1.スタート(Entry)とエンド(Exit)を計画に組み込む
2.変化を前提に短期戦力として活用する
3.最適なプロセス,人材選定,組織構築によりパフォーマンスを向上させる
4.形式知と暗黙知を考慮したナレッジ蓄積と伝承を行う

 この方針は,変化しつつある日本市場へも適用できるものと考えます。

 今回は,予め技術者離職も想定して,人材選定から目標達成に至るまでの計画を作り,離職が発生しても計画に沿ったアクションによって,次の人材育成と活用につなぐことができた事例をお話しします。

判断基準を策定し最適な人材を選ぶ

 過去のオフショア開発では,海外企業側よりプロジェクト管理者やオンサイト技術者を推薦してもらい,その通りにやっていました。こうすると最初の段階はよいのですが,それらの人材が当プロジェクト終了後に異動したり,途中で離職したりする事態が発生しました。その時は次の候補者を選んでもらう訳ですが,どうも期待したような成果が出せず,人選も適切ではないと思われるケースが多々ありました。

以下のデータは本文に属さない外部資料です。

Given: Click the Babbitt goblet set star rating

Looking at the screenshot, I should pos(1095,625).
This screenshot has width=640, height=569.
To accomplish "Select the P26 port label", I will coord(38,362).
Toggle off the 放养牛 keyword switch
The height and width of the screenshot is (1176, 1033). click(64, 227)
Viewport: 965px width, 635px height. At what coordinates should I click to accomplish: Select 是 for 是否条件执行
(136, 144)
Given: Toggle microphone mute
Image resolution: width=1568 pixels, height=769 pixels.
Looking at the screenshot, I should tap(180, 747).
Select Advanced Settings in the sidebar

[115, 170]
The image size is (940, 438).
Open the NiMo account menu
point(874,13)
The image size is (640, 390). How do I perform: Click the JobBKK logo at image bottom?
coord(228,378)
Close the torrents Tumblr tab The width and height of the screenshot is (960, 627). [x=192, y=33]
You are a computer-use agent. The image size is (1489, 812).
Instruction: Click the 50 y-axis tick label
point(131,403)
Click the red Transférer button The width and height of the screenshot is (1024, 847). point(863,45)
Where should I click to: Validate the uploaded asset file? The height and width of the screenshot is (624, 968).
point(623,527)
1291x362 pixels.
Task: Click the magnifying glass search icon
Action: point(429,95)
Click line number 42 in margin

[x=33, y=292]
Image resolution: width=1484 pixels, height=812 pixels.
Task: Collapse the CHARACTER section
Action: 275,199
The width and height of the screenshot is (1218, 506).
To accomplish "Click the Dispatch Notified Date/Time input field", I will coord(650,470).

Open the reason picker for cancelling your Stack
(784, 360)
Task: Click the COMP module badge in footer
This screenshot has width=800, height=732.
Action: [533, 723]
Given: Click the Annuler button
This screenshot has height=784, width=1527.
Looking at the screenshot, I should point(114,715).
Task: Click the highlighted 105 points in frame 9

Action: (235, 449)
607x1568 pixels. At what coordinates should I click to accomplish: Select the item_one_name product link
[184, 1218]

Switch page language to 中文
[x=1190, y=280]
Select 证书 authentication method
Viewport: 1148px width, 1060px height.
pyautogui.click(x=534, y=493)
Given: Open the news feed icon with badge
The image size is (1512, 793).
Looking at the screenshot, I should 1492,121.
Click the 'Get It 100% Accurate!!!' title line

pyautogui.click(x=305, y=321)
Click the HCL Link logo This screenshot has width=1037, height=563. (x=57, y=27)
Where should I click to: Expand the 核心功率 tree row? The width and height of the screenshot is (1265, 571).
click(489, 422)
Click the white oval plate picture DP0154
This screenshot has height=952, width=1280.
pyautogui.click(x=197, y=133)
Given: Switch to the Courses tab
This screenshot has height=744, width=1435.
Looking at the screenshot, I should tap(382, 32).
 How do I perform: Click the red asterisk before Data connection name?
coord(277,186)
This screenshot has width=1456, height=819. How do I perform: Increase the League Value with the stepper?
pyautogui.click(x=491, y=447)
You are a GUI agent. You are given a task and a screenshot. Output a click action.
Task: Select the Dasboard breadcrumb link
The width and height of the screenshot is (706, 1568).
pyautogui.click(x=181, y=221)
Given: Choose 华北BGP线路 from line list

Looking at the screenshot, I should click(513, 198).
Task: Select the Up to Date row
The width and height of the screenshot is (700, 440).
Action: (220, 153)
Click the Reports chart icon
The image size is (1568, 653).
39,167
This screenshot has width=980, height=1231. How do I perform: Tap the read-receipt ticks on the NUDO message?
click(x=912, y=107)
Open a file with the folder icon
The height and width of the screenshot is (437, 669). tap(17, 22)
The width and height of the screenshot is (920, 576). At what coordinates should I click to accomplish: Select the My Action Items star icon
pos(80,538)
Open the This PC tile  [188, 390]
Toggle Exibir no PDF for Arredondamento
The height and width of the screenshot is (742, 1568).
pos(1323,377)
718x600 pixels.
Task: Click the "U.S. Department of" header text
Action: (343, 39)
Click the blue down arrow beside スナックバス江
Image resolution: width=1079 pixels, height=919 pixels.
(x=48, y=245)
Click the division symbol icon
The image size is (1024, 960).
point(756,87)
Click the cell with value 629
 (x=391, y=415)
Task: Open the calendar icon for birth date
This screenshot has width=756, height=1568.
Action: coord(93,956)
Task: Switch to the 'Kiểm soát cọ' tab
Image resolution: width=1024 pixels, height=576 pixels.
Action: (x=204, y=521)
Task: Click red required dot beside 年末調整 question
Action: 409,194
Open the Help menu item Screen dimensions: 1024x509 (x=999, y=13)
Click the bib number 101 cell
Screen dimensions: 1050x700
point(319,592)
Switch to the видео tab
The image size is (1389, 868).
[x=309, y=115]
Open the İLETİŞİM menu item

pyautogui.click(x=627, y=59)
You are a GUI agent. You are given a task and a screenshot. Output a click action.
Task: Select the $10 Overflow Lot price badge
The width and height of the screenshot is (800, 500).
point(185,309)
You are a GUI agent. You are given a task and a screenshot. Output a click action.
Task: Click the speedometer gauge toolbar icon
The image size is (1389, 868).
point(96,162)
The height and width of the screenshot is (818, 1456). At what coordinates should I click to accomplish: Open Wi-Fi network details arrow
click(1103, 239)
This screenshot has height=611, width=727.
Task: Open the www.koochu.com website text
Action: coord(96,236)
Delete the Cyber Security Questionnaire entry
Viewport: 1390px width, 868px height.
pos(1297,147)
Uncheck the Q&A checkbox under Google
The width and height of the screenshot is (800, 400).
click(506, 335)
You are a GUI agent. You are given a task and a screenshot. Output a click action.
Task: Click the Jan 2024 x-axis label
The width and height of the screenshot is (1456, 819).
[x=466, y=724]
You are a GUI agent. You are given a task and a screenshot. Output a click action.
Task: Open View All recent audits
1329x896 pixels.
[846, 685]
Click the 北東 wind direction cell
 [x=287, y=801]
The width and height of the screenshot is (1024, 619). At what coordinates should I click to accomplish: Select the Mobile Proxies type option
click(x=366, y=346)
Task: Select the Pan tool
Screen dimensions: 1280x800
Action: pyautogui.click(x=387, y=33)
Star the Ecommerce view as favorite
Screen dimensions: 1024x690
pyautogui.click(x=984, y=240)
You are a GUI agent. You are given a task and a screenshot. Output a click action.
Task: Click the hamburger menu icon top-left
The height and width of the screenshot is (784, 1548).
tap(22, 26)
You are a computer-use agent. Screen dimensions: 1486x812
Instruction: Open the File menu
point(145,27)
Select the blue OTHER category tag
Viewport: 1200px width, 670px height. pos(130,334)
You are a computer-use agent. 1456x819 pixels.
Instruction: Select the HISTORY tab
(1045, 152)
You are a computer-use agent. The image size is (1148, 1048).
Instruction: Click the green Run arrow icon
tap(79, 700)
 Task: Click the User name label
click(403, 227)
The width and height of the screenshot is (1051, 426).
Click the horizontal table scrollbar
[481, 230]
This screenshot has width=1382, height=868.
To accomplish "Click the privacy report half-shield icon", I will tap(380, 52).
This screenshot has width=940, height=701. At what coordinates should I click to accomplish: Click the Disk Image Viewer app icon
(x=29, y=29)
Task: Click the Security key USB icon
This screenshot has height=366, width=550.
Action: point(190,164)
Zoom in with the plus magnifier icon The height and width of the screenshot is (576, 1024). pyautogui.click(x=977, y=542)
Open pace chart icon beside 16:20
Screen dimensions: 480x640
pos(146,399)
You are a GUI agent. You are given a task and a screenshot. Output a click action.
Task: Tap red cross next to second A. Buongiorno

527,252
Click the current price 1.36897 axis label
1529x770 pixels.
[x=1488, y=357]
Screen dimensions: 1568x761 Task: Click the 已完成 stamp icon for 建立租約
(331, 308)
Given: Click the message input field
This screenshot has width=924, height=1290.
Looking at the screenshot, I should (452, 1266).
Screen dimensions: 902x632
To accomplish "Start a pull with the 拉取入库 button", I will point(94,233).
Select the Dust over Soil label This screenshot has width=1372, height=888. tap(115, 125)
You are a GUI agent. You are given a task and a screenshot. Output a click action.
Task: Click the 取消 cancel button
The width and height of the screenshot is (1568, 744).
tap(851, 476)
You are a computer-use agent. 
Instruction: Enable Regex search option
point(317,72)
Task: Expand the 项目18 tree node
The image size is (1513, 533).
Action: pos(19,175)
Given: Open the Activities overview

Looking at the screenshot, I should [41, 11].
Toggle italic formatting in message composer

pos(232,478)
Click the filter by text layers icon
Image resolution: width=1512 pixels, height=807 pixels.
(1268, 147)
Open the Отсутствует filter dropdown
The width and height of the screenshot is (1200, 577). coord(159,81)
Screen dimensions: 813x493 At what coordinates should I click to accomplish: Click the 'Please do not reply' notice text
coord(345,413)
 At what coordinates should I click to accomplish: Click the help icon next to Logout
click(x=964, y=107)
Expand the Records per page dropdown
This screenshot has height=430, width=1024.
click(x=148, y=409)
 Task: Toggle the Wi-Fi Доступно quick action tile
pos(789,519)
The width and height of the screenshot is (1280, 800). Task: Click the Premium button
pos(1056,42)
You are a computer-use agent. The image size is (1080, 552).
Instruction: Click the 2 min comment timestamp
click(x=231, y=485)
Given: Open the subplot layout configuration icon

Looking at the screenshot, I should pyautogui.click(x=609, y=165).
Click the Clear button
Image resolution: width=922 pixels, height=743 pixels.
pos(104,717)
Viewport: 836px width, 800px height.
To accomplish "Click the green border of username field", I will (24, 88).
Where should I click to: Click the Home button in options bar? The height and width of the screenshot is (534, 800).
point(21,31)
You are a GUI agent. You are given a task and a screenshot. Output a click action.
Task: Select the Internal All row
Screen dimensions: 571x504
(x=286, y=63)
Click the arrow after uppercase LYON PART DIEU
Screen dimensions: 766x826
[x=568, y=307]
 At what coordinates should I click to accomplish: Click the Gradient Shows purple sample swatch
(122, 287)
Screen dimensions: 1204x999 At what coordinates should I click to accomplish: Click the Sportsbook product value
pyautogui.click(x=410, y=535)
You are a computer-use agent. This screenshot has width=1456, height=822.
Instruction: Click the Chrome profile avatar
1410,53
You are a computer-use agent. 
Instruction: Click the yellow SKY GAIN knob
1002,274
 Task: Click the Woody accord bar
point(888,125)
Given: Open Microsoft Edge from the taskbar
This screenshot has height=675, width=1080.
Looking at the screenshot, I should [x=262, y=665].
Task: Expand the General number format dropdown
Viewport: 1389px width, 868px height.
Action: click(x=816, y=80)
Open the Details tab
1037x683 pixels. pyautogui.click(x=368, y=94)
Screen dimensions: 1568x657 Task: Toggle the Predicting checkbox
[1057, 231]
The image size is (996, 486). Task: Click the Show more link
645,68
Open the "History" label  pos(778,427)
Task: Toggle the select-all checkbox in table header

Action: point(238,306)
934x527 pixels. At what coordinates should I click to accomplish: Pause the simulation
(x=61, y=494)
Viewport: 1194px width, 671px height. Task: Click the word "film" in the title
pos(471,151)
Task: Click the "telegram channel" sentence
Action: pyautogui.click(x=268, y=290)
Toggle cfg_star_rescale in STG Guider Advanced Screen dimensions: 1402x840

 あるプロジェクトでは,最終オンサイトテストの段階になったとき,海外側責任者から,開発チームの技術者N氏が技術スキルが高いのでオンサイト対応は大丈夫とのお墨付きを得ました。それに従って,日本でオンサイト対応してもらったところ,確かに技術スキルは高く不具合対策をうまく進めるのですが,報告書の内容がよくわからない状況が発生しました。文章がわかりにくいので,日本側担当者と毎日2時間,2週間にわたって確認打合せを行い,日本側の工数がかかりすぎて困りました。技術スキル中心の人材選定をやったために失敗したのだと思います。選定プロセスを海外側に依存していたため,日本側からは人材の選定や管理のポイントがよくわからなかったのも問題でした。

 そこで,技術/ドメインやプロジェクト経験等の後天的素養の判断基準だけでなく,人材の外向/内向,思考型/情緒型といった先天的要素を判断基準に加えました。後天的素養は,日常の業務の中で評価でき,教育によって向上させることができます。海外企業では多くの場合,この後天的部分を中心に人材の判断をしています。

 これに対し先天的要素は,何となく感じてはいるものの実際にはわかりにくいものです。そこで,これまでの企業での人事管理,海外人材対応経験をベースに,性格分析等を加えた判断基準を作ることにしたのです。

 先天性要素は,誕生した時から一生にわたって基本的に変わらないものであり,態度や行動パターンに表れます。筆者は,この先天的な性格パターンを知るため,海外の管理者や技術者と必ず個人面接をおこない,その中で幾つかの簡単な質問をして,その対応の中で表れた言動や態度で判断することにしています。